I think that review was by a look that half the time forgets what product he is reviewing and the other half just makes stuff up. I’m actually amazed that he didn’t suggest that the bindings would be better with early rise rocker in the nose


----------



## KurtG85 (Dec 6, 2021)

kimchijajonshim said:


> I should have just bought last year's when I had the chance. I like last year's aesthetic better and they bumped the price this year (although basically everything inside and outside of snowboard bumped in price this year). Only 163s I can find in the US are on eBay.


I got this year's (22) and was surprised to find what I think is a beautiful design on it. I was expecting that hideous black and green.




I bought mine from ptfo sports in Canada. I'm in st Louis Missouri. Free delivery in 4 days or so although there was like a 12 dollar border crossing fee. They had it on sale for 480 and with the Canada to US dollar conversion I only paid 390 altogether. Their staff there is super helpful as well. Called them up and they had their guy Pierre call me up after his lunch and answer all kinds of questions.

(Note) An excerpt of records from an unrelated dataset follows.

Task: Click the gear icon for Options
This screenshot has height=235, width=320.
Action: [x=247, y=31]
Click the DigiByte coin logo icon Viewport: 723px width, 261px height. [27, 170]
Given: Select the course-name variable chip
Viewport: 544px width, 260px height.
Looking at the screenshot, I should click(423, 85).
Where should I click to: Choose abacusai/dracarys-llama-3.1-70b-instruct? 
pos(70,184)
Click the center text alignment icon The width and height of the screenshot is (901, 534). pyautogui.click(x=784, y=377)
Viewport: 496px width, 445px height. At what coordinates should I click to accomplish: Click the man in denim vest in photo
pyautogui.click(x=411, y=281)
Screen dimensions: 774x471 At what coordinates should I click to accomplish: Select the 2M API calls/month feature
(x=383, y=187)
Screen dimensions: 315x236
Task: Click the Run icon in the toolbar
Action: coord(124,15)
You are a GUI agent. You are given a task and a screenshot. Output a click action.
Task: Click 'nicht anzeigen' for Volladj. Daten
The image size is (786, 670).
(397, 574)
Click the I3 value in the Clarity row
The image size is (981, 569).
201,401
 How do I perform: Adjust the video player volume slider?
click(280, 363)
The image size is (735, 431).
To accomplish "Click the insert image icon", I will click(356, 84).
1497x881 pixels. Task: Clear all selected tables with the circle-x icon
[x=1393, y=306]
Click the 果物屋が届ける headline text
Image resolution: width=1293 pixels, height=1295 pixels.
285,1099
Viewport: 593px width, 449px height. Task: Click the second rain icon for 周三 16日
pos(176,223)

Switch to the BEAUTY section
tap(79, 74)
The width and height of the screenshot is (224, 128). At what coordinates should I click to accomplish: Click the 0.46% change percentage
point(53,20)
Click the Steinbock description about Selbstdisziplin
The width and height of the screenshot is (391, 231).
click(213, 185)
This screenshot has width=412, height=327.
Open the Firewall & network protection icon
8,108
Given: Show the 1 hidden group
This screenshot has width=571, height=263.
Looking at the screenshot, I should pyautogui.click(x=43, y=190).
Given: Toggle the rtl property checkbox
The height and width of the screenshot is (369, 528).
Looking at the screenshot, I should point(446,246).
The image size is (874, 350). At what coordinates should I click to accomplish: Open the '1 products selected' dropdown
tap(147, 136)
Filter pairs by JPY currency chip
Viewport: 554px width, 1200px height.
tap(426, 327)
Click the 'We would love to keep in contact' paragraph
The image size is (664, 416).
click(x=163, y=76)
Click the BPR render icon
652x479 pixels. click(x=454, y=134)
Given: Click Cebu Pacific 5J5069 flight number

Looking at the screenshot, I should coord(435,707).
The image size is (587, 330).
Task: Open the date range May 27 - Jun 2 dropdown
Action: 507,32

I wound up going with the lien at. Haven't ridden them yet but looking forward.
The high back angle adjustments seem a little cheap and it doesn't have that heel strap flip open thing that I thought I saw an older model reviews. Hopefully that doesn't make getting into them too much of a pain. I've got the softest bushings in there just to see what kind of flex it's capable of once we get these 70 degree days out of our system.


----------



## Bertrand (Nov 4, 2021)

KurtG85 said:


> I got this year's (22) and was surprised to find what I think is a beautiful design on it. I was expecting that hideous black and green.
> 
> 
> 
> ...


PRFO Sports is a nice store.


----------



## WigMar (Mar 17, 2019)

KurtG85 said:


> I got this year's (22) and was surprised to find what I think is a beautiful design on it. I was expecting that hideous black and green.
> 
> 
> 
> ...


I've ordered from PRFO with great success in the past as well. Good choice on the Liens. I actually like their highback adjustment system. I think it locks in much better than a flimsy little cam block. I didn't know they got rid of the hinge on the heel strap. I had to get in the habit of kicking the strap out of the way so I can skate around one footed; I could see getting rid of the hinge as a benefit really. I generally use the soft pods for everything. 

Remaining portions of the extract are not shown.